PROVIDED DATA ->
- - - - - - -

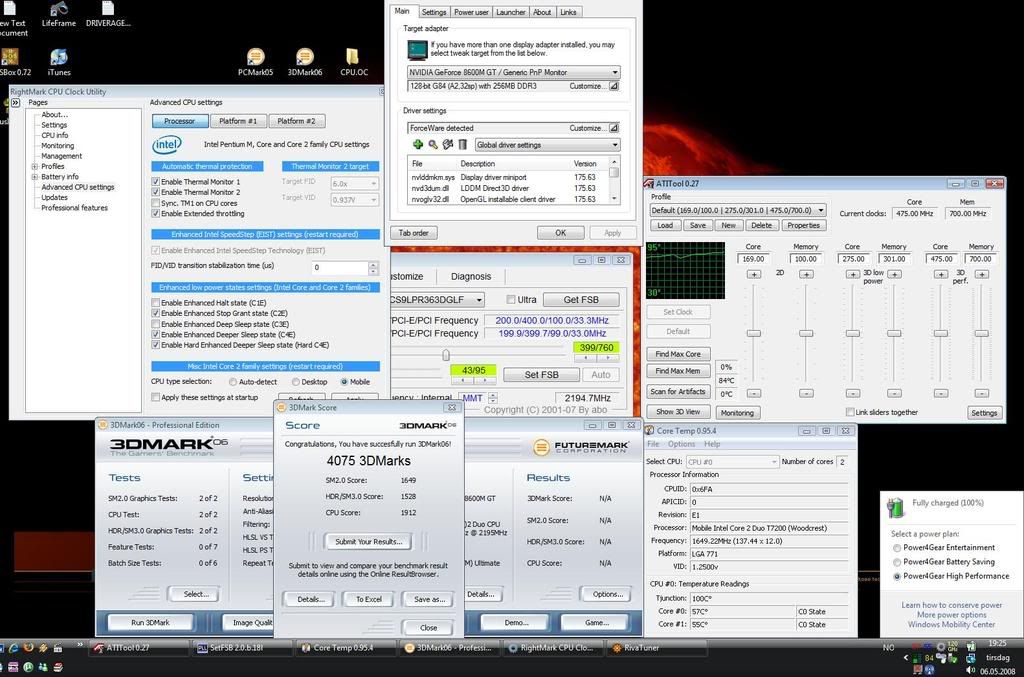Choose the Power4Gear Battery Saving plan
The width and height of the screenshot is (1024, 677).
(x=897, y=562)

- - - - - - -

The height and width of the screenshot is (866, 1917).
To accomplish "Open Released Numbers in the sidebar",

- - - - - - -

DIRECTIVE -> Reproduce the items verbatim, starting at the line containing "Choose the Power4Gear Battery Saving plan" and ending at the line containing "(x=897, y=562)", with both of those lines included. Omit the pictures from your answer.

OUTPUT ->
Choose the Power4Gear Battery Saving plan
The width and height of the screenshot is (1024, 677).
(x=897, y=562)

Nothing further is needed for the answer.